Of the entries below, copy only those lines that contain the word "agent".

▶ [LISTED RECORDS]:
================================

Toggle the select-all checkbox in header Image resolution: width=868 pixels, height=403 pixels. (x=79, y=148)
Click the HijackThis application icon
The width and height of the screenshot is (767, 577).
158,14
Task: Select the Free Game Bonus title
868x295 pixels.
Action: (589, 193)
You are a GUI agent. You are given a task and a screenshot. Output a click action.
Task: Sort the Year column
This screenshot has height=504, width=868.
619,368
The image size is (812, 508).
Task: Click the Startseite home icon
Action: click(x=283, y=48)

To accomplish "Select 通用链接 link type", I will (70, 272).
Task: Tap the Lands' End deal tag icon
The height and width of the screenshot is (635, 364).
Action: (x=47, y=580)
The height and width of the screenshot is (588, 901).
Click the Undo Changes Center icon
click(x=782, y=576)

================================

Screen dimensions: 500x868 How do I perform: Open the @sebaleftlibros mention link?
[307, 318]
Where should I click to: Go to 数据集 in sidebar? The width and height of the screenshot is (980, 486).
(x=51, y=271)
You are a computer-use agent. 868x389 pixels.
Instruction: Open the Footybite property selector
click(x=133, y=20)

================================

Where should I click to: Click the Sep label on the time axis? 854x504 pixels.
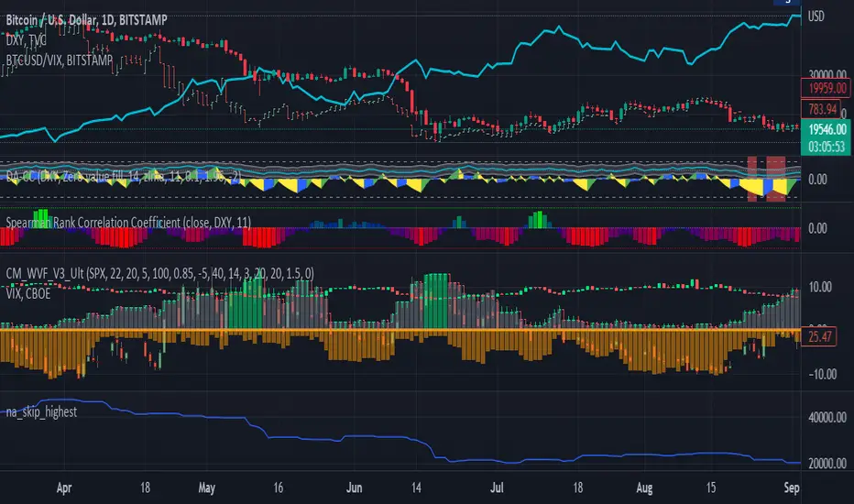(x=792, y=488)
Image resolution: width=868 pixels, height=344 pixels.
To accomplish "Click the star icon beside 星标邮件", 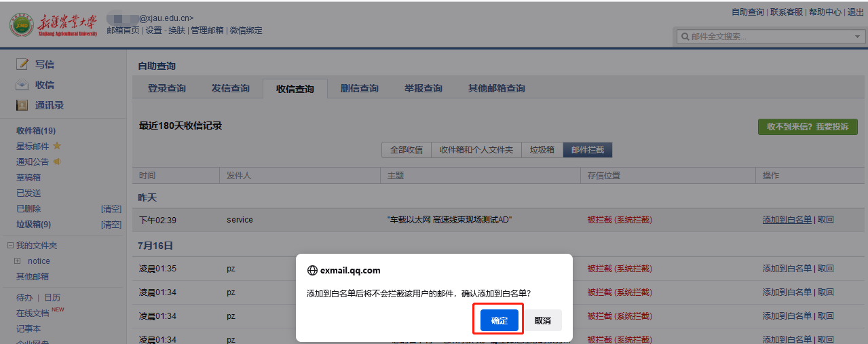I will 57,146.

================================

▶ [WRITTEN RESPONSE]:
You are a GUI agent. You are given a task and a screenshot. Output a click action.
You are a computer-use agent. 868x389 pixels.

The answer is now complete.